We don’t know why, but the Levite too crossed the road, and passed by on the other side.
Then comes the Samaritan. We know the Samaritans where not favoured people. Actually they were considered less the scum in society. Long running hostility and hatred between the Jews and the Samaritans put the Samaritans at the very bottom of the pile.
Prayers were often offered in the synagogues against the Samaritans praying that they would not take part in the eternal life promised. There has to be a significant amount of hated there if you’re praying for a people to go to hell.
But this Samaritan goes above and beyond to help this nameless man. Being moved with pity, he treated and wrapped up his wounds. Put him on his own animal, took him to an inn and paid for all the bills until the man was well enough to leave.

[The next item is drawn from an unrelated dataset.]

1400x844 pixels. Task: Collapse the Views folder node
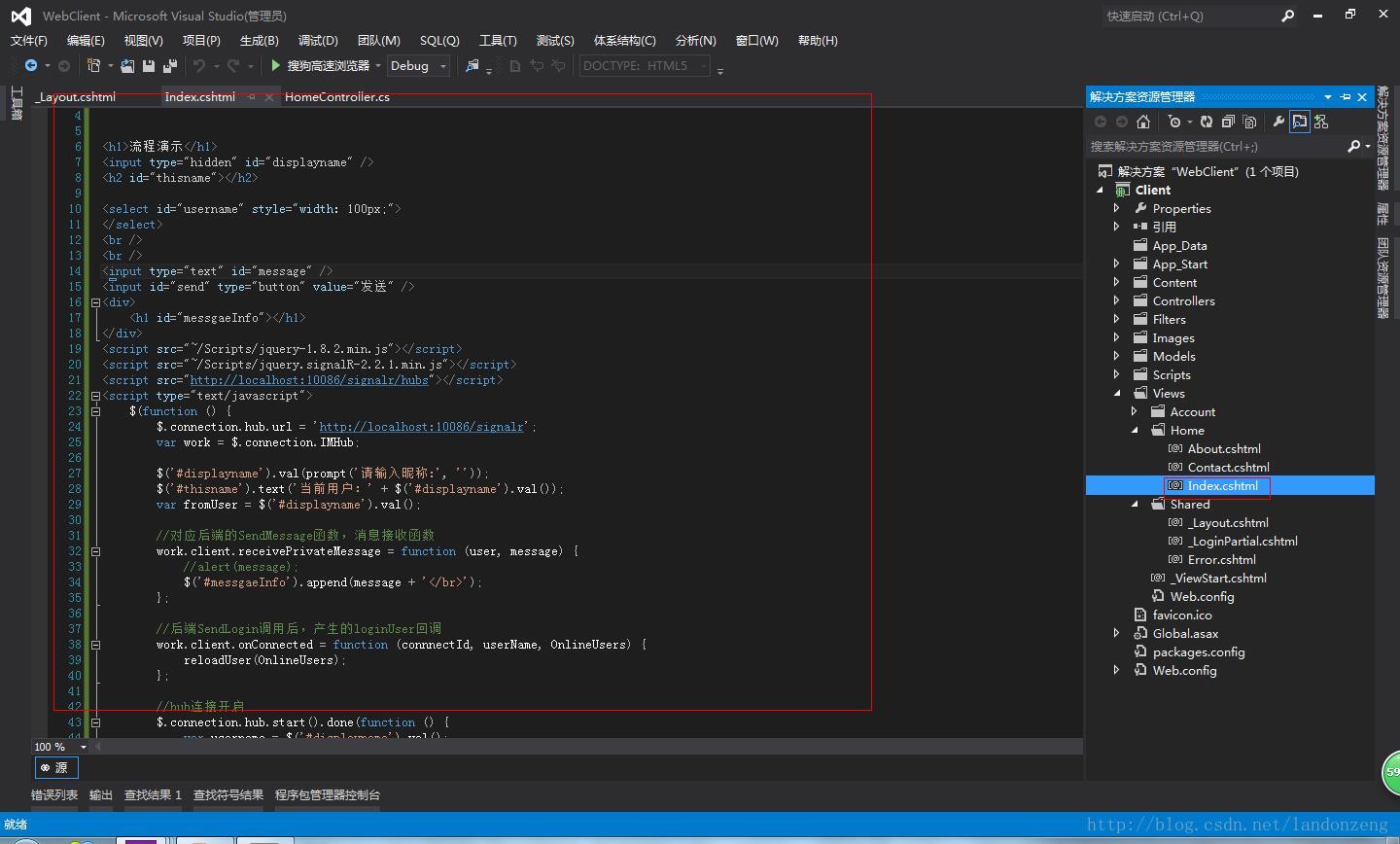coord(1116,394)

Coming to the end of his story, Jesus returns to the lawyer and asks him to identify the neighbour. Who was the neighbour in this story?
The lawyer can’t bring himself to say the word Samaritan, and so replied, ‘the one who showed him mercy’.
Now one of the misconceptions of this parable is that it’s about being nice and good to each other. Just another one of Jesus’ nice stories.
But this is not a parable about niceness. This is about how we are to respond to the world around us and to the law.
‘You shall love the Lord your God with all your heart and with all your soul and with all your strength and with all your mind; and your neighbour as yourself.’
There is a different between knowing the right thing, and doing the right thing. And although the lawyer is being condescending in his questioning, Jesus pushes him to reach the conclusion that to claim to love ones neighbour and yet do nothing when they are in need is hypocritical. That a love which has no action is not love. That love needs to have action in the world for it to mean anything.
Who is your neighbour?
This is a question we are being asked over and over again, as individuals, in our communities, in the media and in politics, and it’s a question that will keep being asked as our politicians and our nations find our way forward.
This parable is so important to understand and live out. It is through this parable with its summery of the law where we can learn and relearn what it means to be children of God. And from what I see in the media around me, we’re not doing a very good job of being neighbours.
The challenge presented here is hard to hear, and even harder to live out – but, there is no greater thing, then to love God and to love our neighbour.
‘Who was a neighbour to the man who fell into the hands of the robbers?’
The lawyer replied ‘The one who showed him mercy’. Jesus said to him, ‘Go and do likewise.’